Text block »
Examples of business initiatives across the Kokuyo Group
Products and services integrating circularity principles
Organization-wide: Tsunage Loopa (an experiential learning program)
Tsunage Loopa is an environmental education program that prompts participants to think about how we can look after our planet. The program brings together schoolkids in Japan, who use notebooks, Kokuyo, which makes the notebooks, and anyone engaged in recycling. In the program, schoolkids bring in used notebooks for recycling and get to see and touch the result of the recycling—new notebooks that are partly made from the old notebooks. This experience helps transform attitudes about recycling and pave the way toward a more sustainable future. In 2023, 86 schools (covering some 21.5 thousand students) signed up for the program, and some 15 thousand (2 tons) notebooks were collected for recycling.
Stationery Business: Tsunage Loopa edition of Campus notebooks
We have released a special edition of Campus notebooks for elementary school students. The front and back covers are made from used notebooks that were returned by elementary schools participating in Tsunage Loopa. In this way, we are creating a notebook-to-notebook recycling loop that delivers notebooks back to the customer with no loss in the value of the materials. We hope that the product prompts people to think about non-wasteful ways of using many other kinds of products.

Record list »
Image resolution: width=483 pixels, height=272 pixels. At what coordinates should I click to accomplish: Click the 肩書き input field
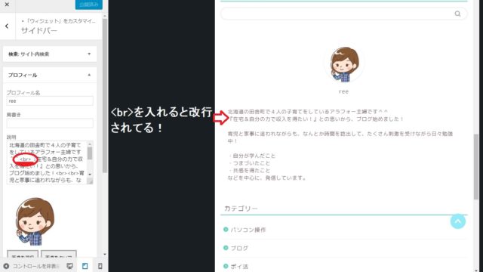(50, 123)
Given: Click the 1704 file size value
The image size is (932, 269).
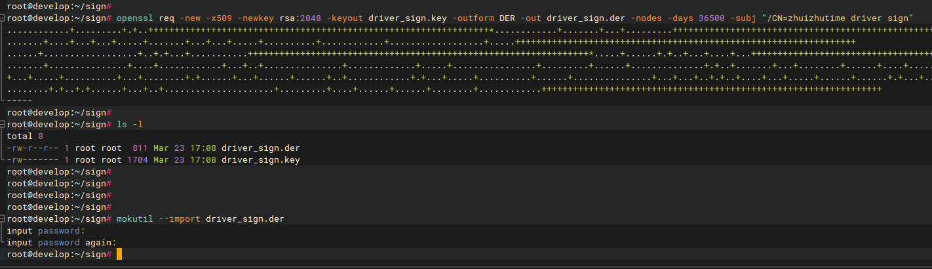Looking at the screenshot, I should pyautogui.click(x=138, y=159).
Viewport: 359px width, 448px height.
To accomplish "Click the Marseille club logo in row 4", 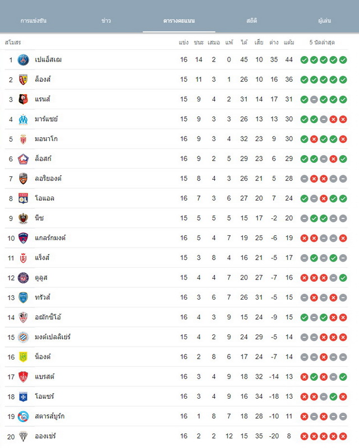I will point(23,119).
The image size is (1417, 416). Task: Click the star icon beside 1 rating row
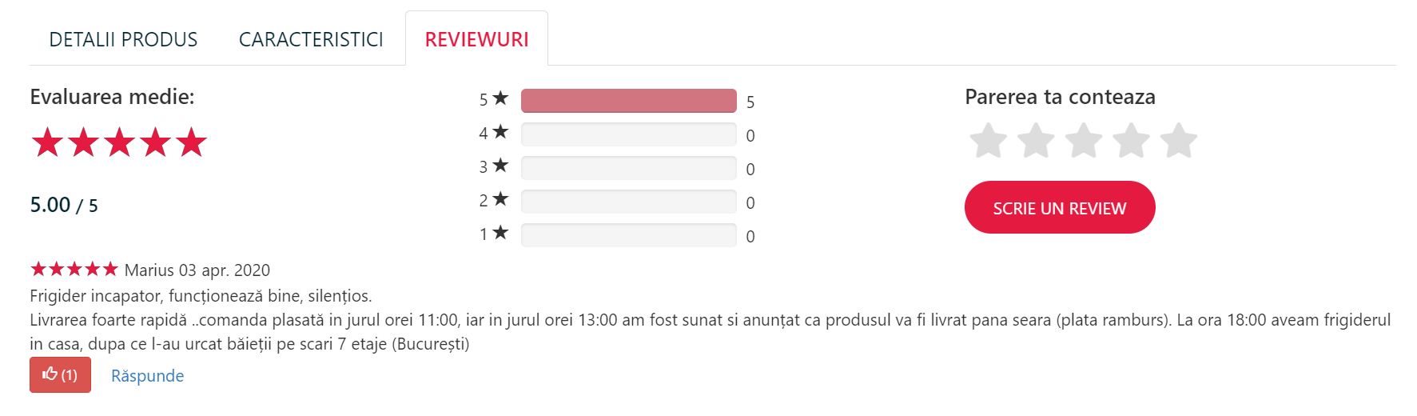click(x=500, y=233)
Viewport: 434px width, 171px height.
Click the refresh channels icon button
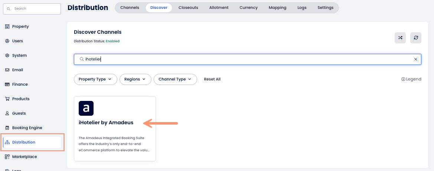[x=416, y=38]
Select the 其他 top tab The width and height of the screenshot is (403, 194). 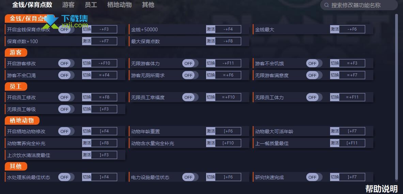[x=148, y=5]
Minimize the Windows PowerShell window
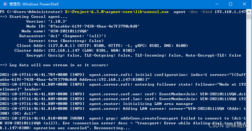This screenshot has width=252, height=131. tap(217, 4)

...

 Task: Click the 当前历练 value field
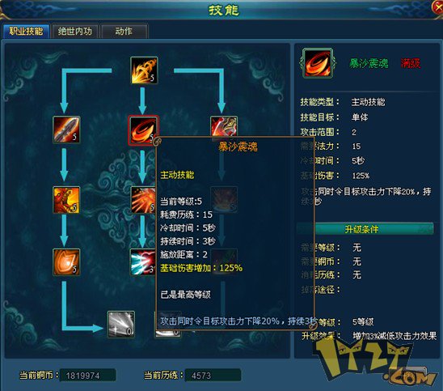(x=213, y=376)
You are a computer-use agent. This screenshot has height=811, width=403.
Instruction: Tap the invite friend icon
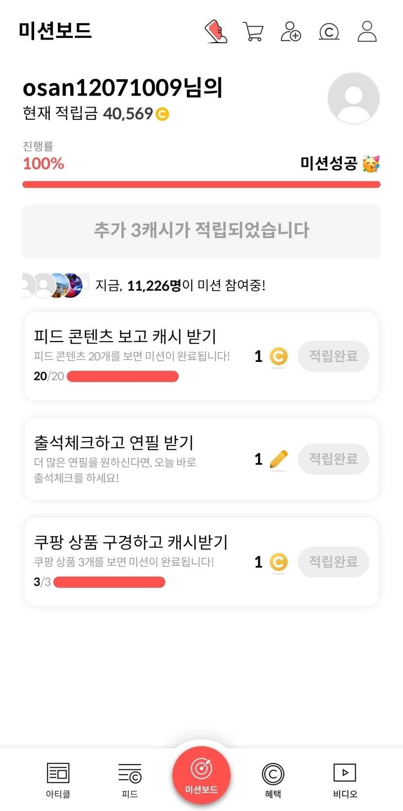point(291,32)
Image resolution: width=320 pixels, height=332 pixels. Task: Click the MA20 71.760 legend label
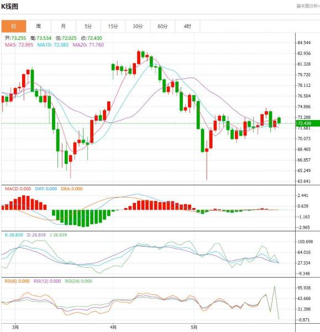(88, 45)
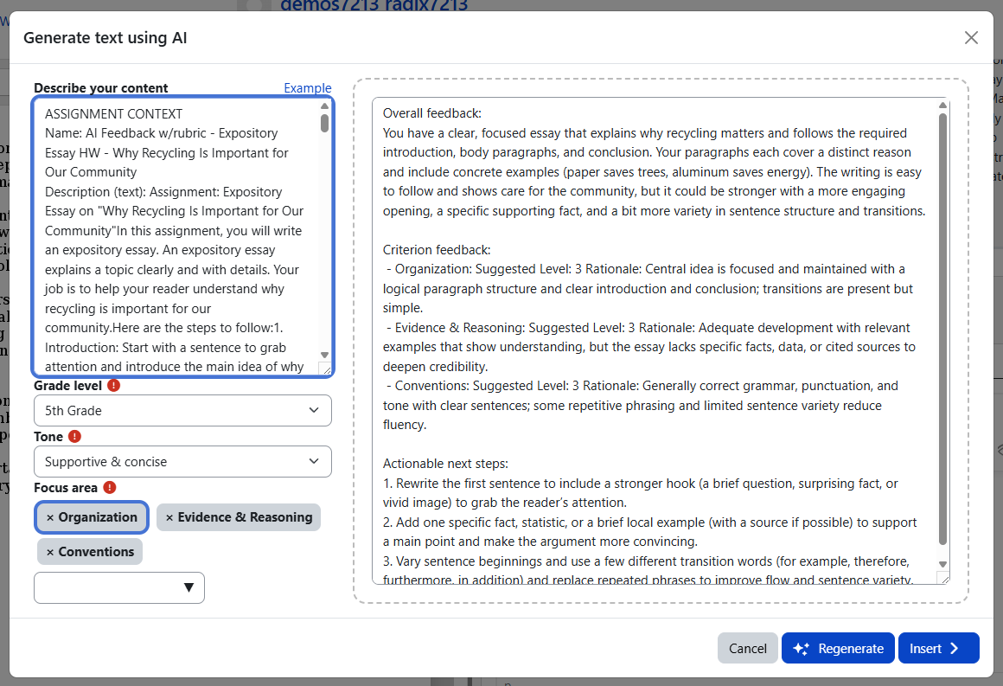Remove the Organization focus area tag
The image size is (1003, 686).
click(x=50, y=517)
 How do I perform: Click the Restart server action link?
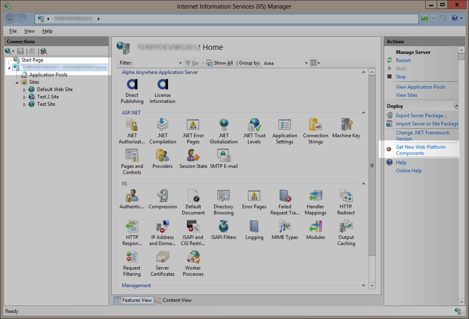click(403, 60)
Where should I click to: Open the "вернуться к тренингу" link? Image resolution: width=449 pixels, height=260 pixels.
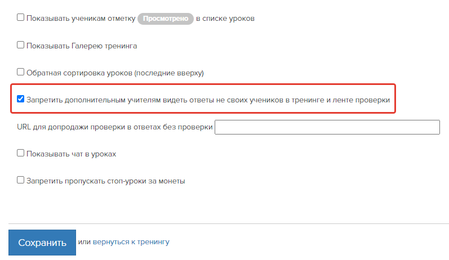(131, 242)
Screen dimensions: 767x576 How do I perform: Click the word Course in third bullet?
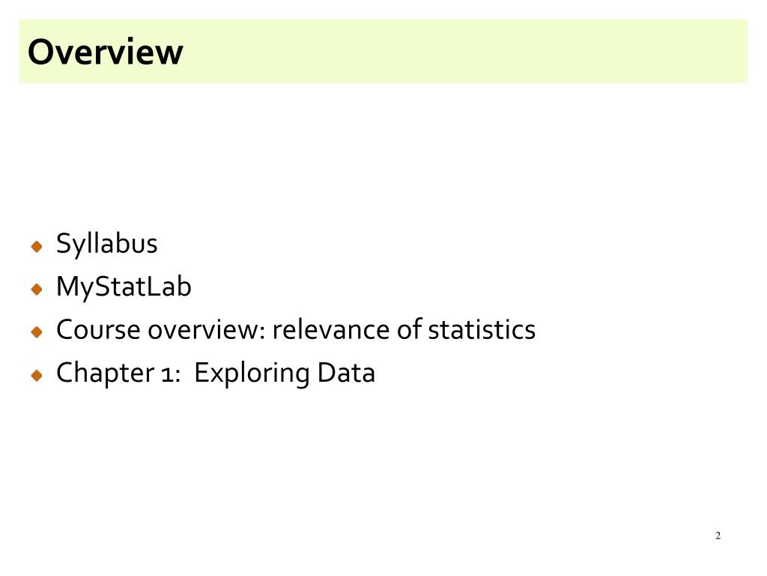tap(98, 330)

---

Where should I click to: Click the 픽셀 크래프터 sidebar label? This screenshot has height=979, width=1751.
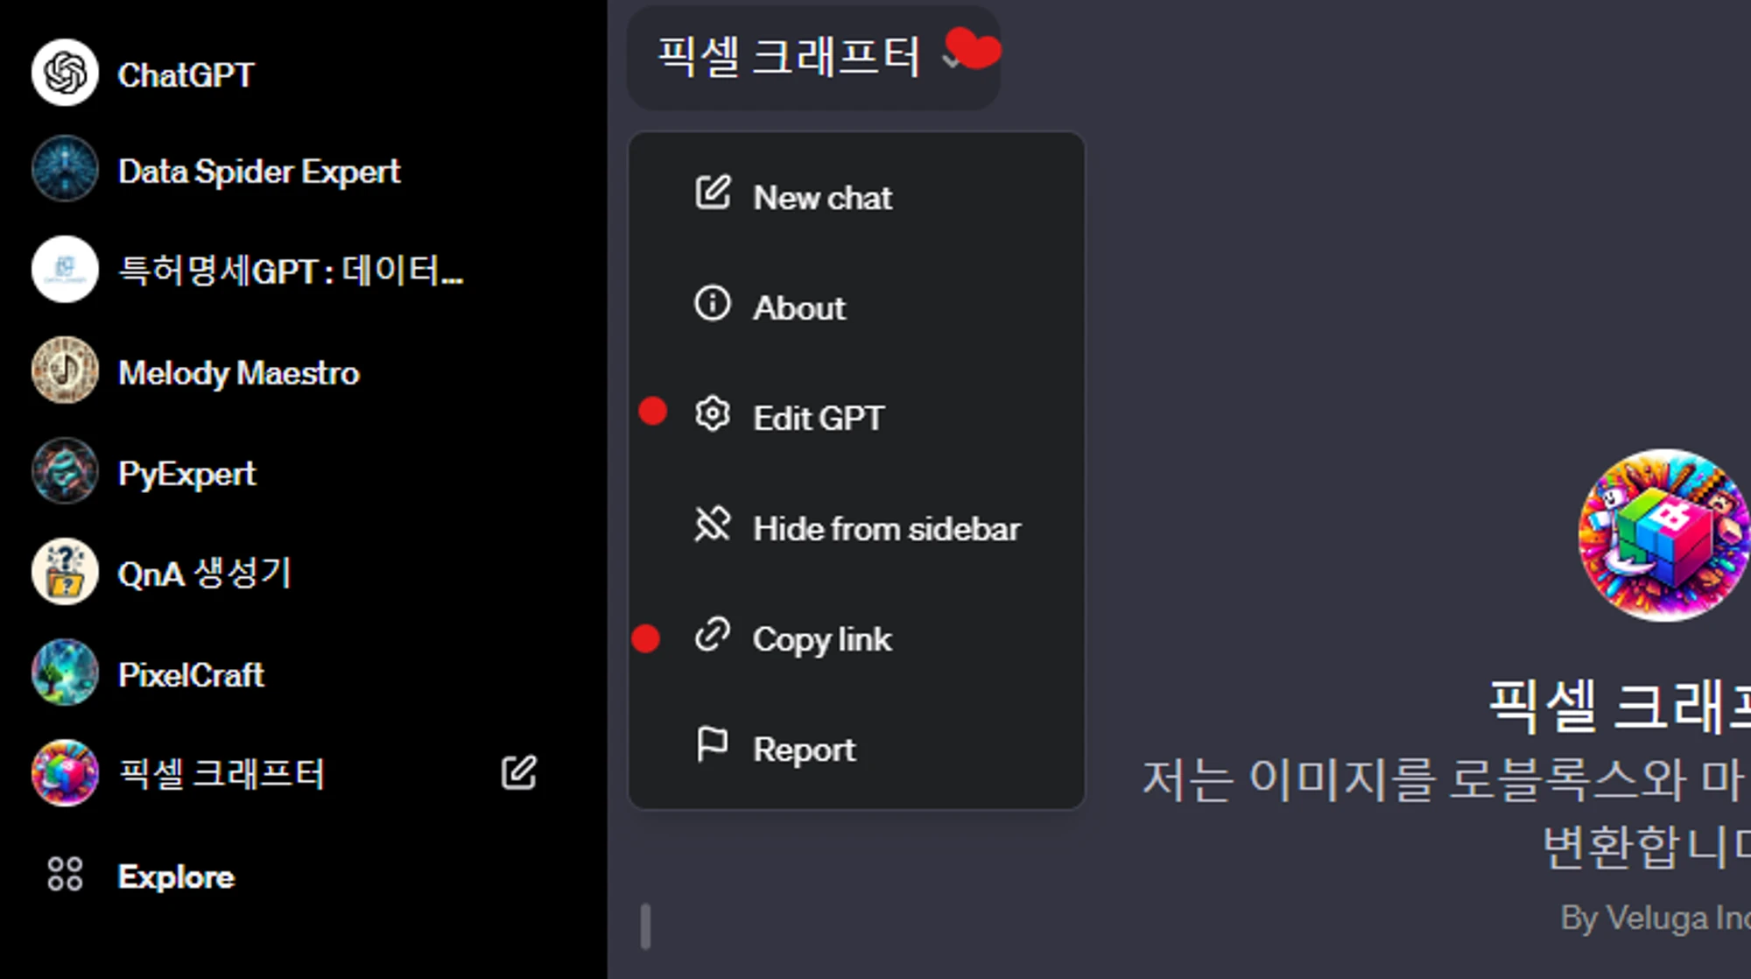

Written instruction » Please extend the text on Kokuyo's circular products and services, beginning after its last sentence.

Output below »
Furniture Business: Long-life design
We have adopted the Co.S.M.O concept, in which we use a platform for multiple furniture series, allowing for modular elements that can be reassembled and replaced as necessary. Co.S.M.O furniture has durable core structures and units with environmentally friendly designs that make the furniture as light and compact as possible, minimizing CO2 emissions during transportation. For long-selling furniture models, we extended our warranty from three to ten years in 2022. Through measures such as this, we are committing to maximizing the useful lifespan of our products and services.
Business Supply Distribution: Loopa
Kaunet Loopa is a simple, convenient, and reliable service for recycling office wastepaper. The program now collects and recycles paper packs, paper cups, confidential documents, and miscellaneous wastepaper. To facilitate the recycling of many more materials, we will incorporate a design-for-recyclability strategy (using design and manufacturing processes that enable recycling).
Interior Retail Business: Helping maximize the lifespan of furniture
To reduce furniture waste, we have three services that help maximize the lifespan of furniture.
- We offer a repair service that extends the furniture’s lifespan.
- When users have no alternative but to discard furniture (such as when the family composition has changed or when they move house), we offer to buy back the furniture and upcycle it.
- We recycle 100% of worn-out or broken furniture.
Efforts in logistics operations: Cleaning service to make furniture as good as new
We offer a cleaning service for chairs and general fabric products. Using specialized cleaning equipment, we wipe away marks made by oil-based marker pens, stains from spilt coffee, and long years of embedded dirt and grime. We also buff the frame, the front and rear of the seat and backrest, and the legs. The furniture is returned to the customer as good as new. In this way, the cleaning service helps extend the useful lifespan of the furniture. Note that the cleaning service is only available in certain areas of Japan.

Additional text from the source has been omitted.